Brad Adams, Asia Director at Human Rights Watch seems a little confused when he says: “While telling the world that they are not dictators, the Thai military authorities are extending their grip into universities and banning discussions about democracy and human rights,” he seems as if he really wants to believe the criminals who seized power in an illegal coup. He seems to think that “the world” does not recognize that men in uniform with dyed hair and propaganda machines extolling a cult of personality in the name of the monarchy is not a fascist dictatorship.Human Rights Watch

When Adams declares: “Prime Minister Prayuth should immediately end this crackdown on academic freedom and free speech,” he may as well be trying to make gold from iron filings. Prayuth is The Dictator and recognizing him as anything else is politically dumb. He should know this for he quotes The Dictator who is clear:

“We are working on reconciliation.… This is not a time for them to talk…. They did not get permission to talk. And what did they want talk about? They talked about democracy at Thammasat University. They talked about political issues that we told them not to talk about.”
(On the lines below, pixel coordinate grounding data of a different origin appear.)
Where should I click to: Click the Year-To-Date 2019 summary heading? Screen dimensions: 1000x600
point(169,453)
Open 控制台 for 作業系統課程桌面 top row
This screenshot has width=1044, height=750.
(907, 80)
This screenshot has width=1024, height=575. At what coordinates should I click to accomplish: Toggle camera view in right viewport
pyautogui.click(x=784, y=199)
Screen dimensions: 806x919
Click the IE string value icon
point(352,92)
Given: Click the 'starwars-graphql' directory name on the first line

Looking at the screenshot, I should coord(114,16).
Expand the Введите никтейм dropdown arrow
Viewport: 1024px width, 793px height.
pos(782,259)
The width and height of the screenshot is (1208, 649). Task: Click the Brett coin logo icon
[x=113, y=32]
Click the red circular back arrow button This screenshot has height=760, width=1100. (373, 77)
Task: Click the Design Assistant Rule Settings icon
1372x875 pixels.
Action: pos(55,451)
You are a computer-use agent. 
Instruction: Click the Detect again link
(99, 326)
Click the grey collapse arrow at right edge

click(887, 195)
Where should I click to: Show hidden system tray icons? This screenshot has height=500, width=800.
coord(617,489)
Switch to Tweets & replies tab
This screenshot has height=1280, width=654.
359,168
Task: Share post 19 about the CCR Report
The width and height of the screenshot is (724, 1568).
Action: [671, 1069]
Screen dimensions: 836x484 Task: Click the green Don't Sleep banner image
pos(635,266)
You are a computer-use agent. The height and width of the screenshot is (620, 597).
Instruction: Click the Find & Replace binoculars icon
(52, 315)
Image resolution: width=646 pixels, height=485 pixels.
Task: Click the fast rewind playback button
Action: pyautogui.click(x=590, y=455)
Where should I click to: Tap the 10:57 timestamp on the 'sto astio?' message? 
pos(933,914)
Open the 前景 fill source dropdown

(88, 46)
Thinking is banned. Talking is banned when it does not conform.

HRW quotes the International Covenant on Civil and Political Rights to The Dictator. We are sure that he couldn’t care less whether Thailand is a party to such an agreement as it doesn’t accord with His ideas.

Again Adams sounds as if he believes junta claptrap when he says, “Thailand is clearly not on a path toward democracy when free speech is censored, criticism is prosecuted, and political activity is prohibited…. The path that such repressive action leads to is dictatorship.”

Has HRW lost the plot again?

This is not a regime on the path to dictatorship, it is a fully-fledged and operating dictatorship.